Many shippers’ associations came into being as a result of the above Act which recognises that such associations can negotiate volume rates and service contracts with carriers on behalf of their members. Many conferences and other carriers may give favourable terms to shippers who enter into service contracts because of the volume of shipments. If many small shippers are able to join a shippers’ association that can enter into such service contracts with a conference, each will be benefited. It was intended by the law that the establishment of shippers’ associations would give the smaller shippers increased, collective bargaining power.

Their combination into negotiating groups does not seem to breach the U.S. antitrust provisions. This may result in shippers’ associations, whether in the United States or abroad, compelling conferences to negotiate under pain of penalties under the Act for refusal to negotiate.

The forerunner to the shippers’ associations was the council, which would represent its members but could not carry out contracting on behalf of the members. Some shippers’ councils were converted into associations.
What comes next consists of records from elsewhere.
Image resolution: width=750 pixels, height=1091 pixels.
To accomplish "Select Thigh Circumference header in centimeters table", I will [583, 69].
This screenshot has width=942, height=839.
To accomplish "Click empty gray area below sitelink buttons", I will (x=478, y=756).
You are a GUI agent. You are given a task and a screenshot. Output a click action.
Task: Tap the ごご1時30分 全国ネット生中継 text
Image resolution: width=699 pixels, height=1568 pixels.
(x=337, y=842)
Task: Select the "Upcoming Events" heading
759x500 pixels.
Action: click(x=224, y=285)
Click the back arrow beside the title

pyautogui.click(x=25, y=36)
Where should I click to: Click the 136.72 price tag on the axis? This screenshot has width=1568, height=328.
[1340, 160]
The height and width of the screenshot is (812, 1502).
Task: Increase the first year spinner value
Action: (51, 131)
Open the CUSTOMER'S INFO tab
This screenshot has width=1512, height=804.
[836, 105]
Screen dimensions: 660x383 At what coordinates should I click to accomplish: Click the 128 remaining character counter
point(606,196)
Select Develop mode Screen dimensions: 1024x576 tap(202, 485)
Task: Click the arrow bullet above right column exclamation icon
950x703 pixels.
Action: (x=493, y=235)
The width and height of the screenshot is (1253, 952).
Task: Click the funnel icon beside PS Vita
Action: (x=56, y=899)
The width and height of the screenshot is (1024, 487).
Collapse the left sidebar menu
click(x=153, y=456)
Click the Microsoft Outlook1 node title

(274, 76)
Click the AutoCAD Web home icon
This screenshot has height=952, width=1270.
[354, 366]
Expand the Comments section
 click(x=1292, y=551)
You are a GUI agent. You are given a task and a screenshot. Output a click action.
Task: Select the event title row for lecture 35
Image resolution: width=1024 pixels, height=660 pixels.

These would continue to represent the members in any negotiation with carriers and their agents and governmental bodies, but would also be able to enter into service contracts or rate agreements with carriers on behalf of the members. The associations can usually obtain privileges, rights or concessions with carriers and government bodies. The associations also generally provide their members with all information of importance or concern to the members. This means that if the shippers’ association was to negotiate service contracts with conference carriers, they would be cargo “consolidators” and shippers as far as the conference members were concerned.

Under the U.S. law, it is prohibited for a carrier or a conference to refuse to negotiate with a shippers’ association.

In 1989, it was discovered that persons who were not actual shippers were joining shippers’ associations and entering into service contracts with conference carriers. In 1990, the law was amended to ensure that membership of shippers’ associations was limited to newly defined “shippers”. If shippers’ associations act as NVOCCs or freight forwarders, they are subject to the regulations of the FMC for filing tariffs and obtaining licences.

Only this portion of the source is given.